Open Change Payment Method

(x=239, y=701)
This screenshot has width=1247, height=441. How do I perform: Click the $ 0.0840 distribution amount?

----

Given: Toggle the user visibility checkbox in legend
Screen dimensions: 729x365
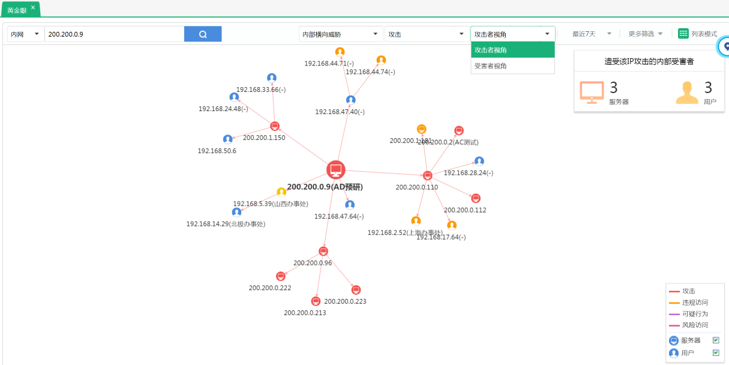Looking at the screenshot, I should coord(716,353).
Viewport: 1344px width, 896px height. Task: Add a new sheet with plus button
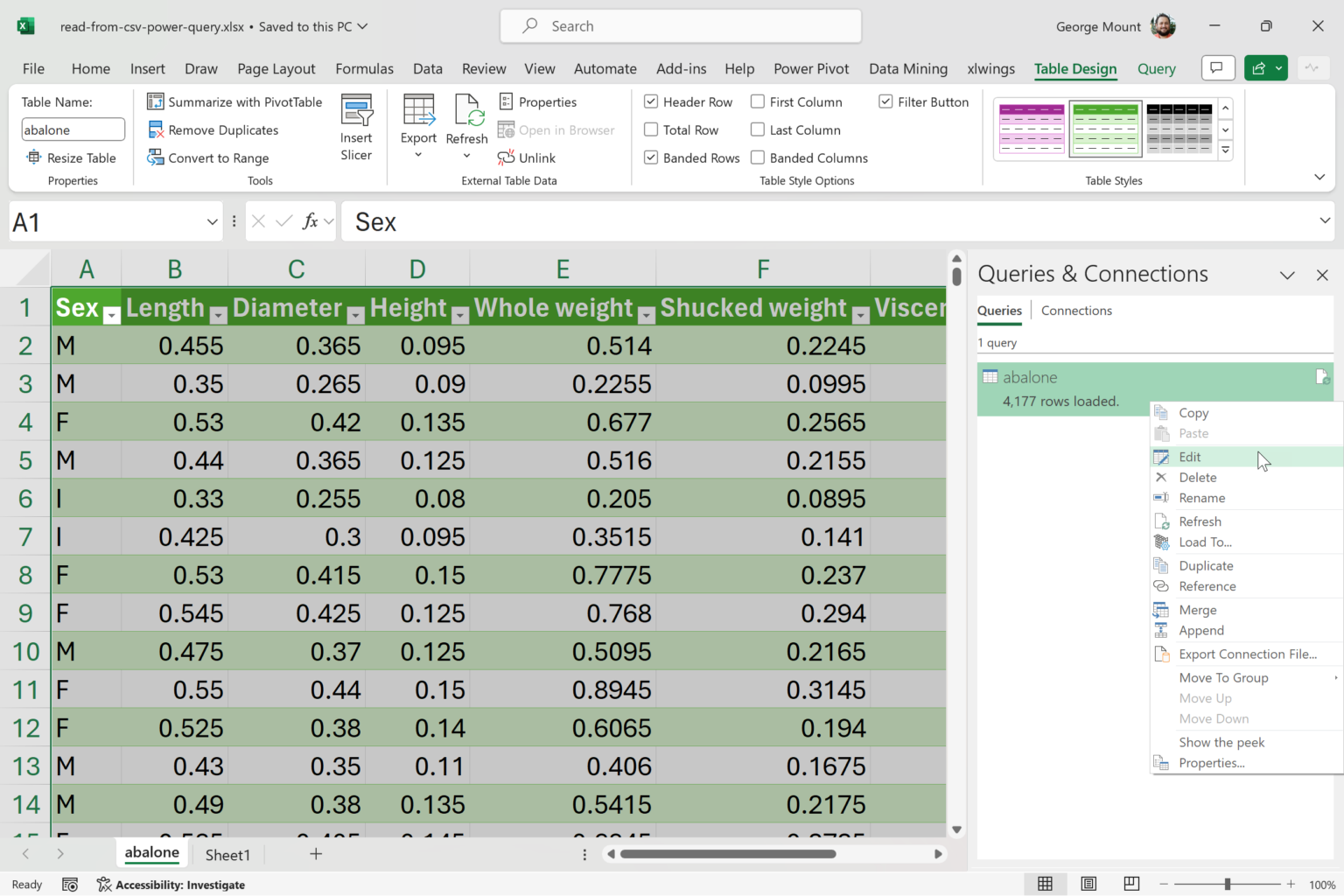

----

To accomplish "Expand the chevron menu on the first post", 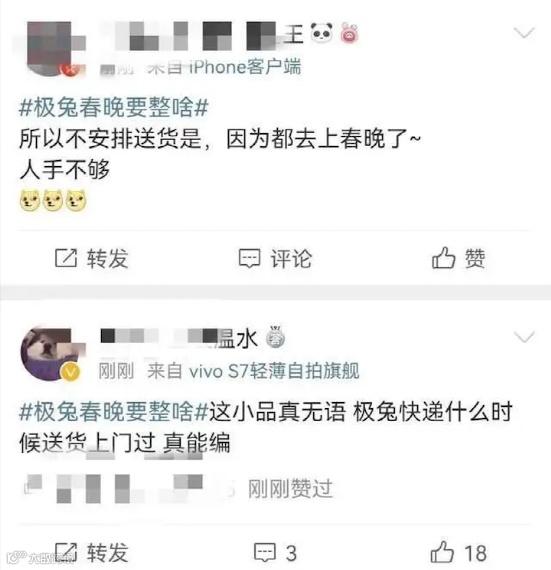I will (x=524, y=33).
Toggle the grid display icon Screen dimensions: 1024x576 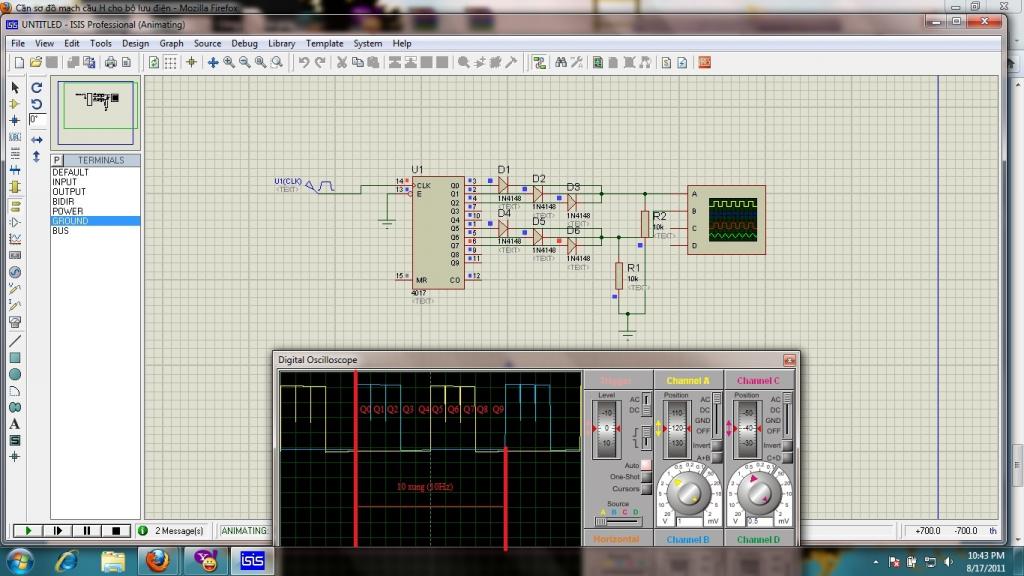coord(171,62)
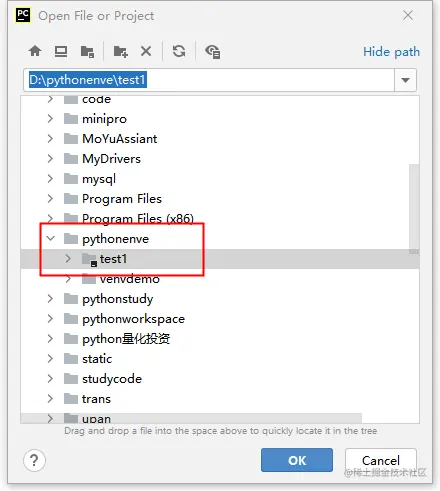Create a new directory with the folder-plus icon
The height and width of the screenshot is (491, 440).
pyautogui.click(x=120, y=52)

----

§ **TASK DIRECTIONS**: Write out word for word the lines of the listing above from the line with "Screen dimensions: 729x365" to the line with "Viewport: 1344px width, 896px", taking in both of those lines but no pictures.

§ **COMPLETED TASK**:
Screen dimensions: 729x365
Looking at the screenshot, I should coord(716,353).
Viewport: 1344px width, 896px height. Task: Add a new sheet with plus button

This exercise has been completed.